→ Lesetext
((

Neben der gesellschaftstheoretischen Prämisse eines komplementären Bedingungsverhältnisses von Organisationsbildung und funktionaler Differenzierung problematisiere ich im Rahmen des Forschungsstandes einen kategorialen Strukturbegriff von Organisation. Mein Argument ist, dass bei diesem spezifischen Begriffsverständnis organisierte Verhaltenserwartungen in ihrer besonderen Eigenlogik nicht ausreichend von anderen Formen sozialer Ordnungsbildung unterschieden werden. Welche theoretischen bzw. begrifflichen Mittel sind demgegenüber geeignet, um die Ausdifferenzierung einer formalen Organisation der Rechtsprechung trennscharf – d. h. insbesondere in Abgrenzung zur Strukturbildung über Autoritäten, Personen oder Institutionen – beschreiben und verstehen zu können?

Ein empirischer Blick auf die diskontinuierlichen Umstellungen setzt ein Beobachtungsinstrumentarium voraus, das nicht bereits einzelne organisationstypische Strukturaspekte (wie Rollendifferenzierung, Hierarchien und Aufgabenteilungen) oder gesellschaftsstrukturelle Vorgaben (wie Geldwirtschaft oder auch Schrift) als Ausdruck organisatorischer Differenzierung qualifiziert. Würde man das Vorliegen von organisationstypischen Strukturmerkmalen als Beleg für das Bestehen formaler Organisationen werten, ließen sich bereits für die Vormoderne Personenverbände, Verfahren, Gruppen und Netzwerke als Organisationen ausmachen. Mit einer solchen empirischen Gleichsetzung von unterschiedlichen Formen sozialer Ordnungsbildung wäre ihre begriffliche Abgrenzung obsolet. Mein Argument ist darüber hinaus, dass das Vorliegen einzelner organisationstypischer Strukturaspekte die Frage nach ihrer Formalisierung in Form einer generalisierten Mitgliedsrolle unbeantwortet lässt. Für die Untersuchung des RKG wird deshalb ein allgemeiner Systembegriff von Organisation verwendet. Dieser postuliert eine Organisationsförmigkeit nicht schon auf der Ebene einzelner oder mehrerer organisationstypischer Strukturmerkmale. Ein systemtheoretisches Organisationsverständnis bietet deshalb den Ausgangspunkt einer gründungsinteressierten Organisationforschung, die historische und gegenwärtige Formen von Organisationbildung vergleichend zu erschließen erlaubt.

))

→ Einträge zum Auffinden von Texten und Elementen
((

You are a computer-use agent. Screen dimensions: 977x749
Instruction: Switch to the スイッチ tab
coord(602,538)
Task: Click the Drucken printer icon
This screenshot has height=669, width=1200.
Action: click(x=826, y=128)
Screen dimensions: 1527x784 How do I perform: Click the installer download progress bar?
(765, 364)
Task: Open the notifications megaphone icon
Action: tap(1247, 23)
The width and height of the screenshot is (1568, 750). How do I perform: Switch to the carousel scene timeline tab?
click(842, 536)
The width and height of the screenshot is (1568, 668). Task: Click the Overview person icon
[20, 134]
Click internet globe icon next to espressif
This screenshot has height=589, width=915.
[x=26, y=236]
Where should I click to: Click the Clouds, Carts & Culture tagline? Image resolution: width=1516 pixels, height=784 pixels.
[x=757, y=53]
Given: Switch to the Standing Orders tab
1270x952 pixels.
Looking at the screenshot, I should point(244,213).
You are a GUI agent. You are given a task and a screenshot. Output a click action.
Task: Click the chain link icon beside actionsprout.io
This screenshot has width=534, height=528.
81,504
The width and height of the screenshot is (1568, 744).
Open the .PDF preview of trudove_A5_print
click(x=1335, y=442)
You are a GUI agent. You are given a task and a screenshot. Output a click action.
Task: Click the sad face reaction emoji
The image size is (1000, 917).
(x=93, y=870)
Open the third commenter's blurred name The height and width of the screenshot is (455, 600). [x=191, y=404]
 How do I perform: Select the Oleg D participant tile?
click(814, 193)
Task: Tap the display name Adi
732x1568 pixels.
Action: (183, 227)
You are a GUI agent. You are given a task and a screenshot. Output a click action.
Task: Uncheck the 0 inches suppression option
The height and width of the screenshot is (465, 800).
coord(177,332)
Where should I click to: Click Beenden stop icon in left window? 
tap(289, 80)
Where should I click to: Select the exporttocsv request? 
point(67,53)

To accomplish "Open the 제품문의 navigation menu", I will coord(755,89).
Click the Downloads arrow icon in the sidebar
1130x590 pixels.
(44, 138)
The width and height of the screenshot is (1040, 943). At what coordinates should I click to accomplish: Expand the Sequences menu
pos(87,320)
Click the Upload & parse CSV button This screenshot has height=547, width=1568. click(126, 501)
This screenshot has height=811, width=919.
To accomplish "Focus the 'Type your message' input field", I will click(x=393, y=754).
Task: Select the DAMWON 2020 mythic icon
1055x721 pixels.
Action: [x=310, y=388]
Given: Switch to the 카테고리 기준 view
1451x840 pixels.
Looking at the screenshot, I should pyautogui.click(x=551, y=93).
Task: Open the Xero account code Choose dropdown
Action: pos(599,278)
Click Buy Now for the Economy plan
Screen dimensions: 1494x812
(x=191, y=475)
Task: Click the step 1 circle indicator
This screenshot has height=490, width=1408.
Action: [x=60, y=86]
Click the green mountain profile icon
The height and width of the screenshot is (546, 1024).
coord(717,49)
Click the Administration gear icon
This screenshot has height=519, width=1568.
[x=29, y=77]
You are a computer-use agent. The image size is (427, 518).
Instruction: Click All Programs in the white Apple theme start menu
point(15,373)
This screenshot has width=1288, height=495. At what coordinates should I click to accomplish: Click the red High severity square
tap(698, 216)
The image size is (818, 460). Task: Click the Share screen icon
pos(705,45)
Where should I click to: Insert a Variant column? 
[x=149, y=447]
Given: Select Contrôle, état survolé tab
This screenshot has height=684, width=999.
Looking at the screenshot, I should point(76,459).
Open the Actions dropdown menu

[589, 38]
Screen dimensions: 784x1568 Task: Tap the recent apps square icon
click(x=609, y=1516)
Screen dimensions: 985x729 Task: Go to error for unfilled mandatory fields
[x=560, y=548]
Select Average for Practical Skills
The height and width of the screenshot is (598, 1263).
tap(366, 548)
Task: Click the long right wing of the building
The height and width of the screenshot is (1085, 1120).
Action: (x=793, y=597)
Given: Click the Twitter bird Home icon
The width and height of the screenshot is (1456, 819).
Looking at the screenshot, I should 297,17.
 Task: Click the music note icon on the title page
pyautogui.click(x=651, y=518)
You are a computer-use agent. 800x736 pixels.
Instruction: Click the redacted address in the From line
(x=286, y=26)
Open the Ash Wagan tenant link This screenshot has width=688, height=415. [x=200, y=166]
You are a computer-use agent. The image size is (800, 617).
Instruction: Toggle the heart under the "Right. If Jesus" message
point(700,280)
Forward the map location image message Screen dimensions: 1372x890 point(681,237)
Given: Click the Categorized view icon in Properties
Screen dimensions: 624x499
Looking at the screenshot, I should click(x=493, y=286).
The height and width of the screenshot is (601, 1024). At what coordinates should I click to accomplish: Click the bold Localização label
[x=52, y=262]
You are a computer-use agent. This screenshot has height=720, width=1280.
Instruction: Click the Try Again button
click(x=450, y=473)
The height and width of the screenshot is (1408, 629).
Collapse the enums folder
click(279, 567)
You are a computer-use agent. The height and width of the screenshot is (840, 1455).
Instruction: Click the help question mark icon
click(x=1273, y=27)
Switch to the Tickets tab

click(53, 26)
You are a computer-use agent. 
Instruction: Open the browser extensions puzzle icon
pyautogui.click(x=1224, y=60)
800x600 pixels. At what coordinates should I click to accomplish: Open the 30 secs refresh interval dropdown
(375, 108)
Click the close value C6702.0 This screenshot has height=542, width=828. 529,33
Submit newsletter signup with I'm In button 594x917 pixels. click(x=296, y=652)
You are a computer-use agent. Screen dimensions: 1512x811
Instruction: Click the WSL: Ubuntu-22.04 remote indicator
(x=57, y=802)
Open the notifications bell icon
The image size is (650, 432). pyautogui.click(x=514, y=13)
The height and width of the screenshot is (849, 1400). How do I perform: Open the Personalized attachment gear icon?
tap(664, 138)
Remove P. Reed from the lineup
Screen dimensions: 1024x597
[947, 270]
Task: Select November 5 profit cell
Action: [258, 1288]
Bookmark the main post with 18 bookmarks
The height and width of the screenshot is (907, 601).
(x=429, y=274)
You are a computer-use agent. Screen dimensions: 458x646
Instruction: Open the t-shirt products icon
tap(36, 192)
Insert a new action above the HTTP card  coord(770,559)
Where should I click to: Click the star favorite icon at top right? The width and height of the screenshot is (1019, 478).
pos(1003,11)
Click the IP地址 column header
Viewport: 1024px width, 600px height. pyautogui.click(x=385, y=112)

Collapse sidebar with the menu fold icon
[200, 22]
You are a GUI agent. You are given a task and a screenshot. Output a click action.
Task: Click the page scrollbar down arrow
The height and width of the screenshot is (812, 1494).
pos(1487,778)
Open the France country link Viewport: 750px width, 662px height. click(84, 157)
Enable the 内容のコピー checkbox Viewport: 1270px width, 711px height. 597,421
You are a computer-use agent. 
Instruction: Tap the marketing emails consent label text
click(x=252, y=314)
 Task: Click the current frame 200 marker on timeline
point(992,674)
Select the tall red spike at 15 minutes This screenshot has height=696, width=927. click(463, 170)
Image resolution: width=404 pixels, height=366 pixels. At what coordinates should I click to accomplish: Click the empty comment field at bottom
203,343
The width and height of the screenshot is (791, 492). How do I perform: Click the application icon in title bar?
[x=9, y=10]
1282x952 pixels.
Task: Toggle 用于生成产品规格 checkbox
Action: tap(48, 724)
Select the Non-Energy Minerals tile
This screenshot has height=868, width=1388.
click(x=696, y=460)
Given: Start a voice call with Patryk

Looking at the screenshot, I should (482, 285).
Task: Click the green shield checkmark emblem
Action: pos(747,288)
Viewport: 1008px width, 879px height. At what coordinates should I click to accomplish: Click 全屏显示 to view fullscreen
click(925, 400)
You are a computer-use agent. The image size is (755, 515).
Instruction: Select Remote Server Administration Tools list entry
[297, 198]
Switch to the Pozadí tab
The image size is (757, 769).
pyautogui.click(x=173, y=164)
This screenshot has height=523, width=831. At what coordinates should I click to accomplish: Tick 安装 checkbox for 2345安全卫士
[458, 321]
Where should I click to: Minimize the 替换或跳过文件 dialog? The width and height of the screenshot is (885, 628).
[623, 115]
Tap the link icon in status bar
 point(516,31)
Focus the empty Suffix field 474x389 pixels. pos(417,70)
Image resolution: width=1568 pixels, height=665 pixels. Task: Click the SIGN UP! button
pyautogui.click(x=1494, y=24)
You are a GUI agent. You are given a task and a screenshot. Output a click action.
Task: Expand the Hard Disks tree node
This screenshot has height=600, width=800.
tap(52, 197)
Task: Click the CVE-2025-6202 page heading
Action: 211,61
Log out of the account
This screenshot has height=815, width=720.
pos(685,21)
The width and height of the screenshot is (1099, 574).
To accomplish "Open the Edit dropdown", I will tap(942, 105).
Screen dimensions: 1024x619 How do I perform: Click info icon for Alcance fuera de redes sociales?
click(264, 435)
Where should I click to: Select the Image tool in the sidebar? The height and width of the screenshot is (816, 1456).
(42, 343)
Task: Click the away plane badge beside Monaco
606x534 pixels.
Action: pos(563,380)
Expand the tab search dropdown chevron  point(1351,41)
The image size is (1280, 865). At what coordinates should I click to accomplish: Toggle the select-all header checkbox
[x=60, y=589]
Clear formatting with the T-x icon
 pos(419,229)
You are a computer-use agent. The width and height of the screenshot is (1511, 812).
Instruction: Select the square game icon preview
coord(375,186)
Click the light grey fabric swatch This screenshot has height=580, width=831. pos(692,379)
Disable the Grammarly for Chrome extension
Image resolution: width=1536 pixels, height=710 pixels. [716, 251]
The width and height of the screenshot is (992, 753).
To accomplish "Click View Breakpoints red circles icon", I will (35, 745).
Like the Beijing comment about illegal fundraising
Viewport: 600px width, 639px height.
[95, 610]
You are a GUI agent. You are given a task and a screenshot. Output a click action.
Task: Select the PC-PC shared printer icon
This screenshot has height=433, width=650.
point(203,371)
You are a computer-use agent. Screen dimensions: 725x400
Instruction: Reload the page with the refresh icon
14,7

))

→ Aufgaben
A. Gib den Lesetext ab den Worten "Neben der gesellschaftstheoretischen" bis einschließlich "verstehen zu können?" wieder und tausche dabei "Rechtsprechung" gegen "Verwaltung" aus.
B. Gib jede Zeile der Liste zurück, in der die Zeichenfolge "square" vorkommt. Groß- und Kleinschreibung zählt.

→ Lösungen
A.
Neben der gesellschaftstheoretischen Prämisse eines komplementären Bedingungsverhältnisses von Organisationsbildung und funktionaler Differenzierung problematisiere ich im Rahmen des Forschungsstandes einen kategorialen Strukturbegriff von Organisation. Mein Argument ist, dass bei diesem spezifischen Begriffsverständnis organisierte Verhaltenserwartungen in ihrer besonderen Eigenlogik nicht ausreichend von anderen Formen sozialer Ordnungsbildung unterschieden werden. Welche theoretischen bzw. begrifflichen Mittel sind demgegenüber geeignet, um die Ausdifferenzierung einer formalen Organisation der Verwaltung trennscharf – d. h. insbesondere in Abgrenzung zur Strukturbildung über Autoritäten, Personen oder Institutionen – beschreiben und verstehen zu können?

B.
This screenshot has width=1288, height=495. At what coordinates should I click to accomplish: Click the red High severity square
Screen dimensions: 784x1568 Task: Tap the recent apps square icon
Instruction: Select the square game icon preview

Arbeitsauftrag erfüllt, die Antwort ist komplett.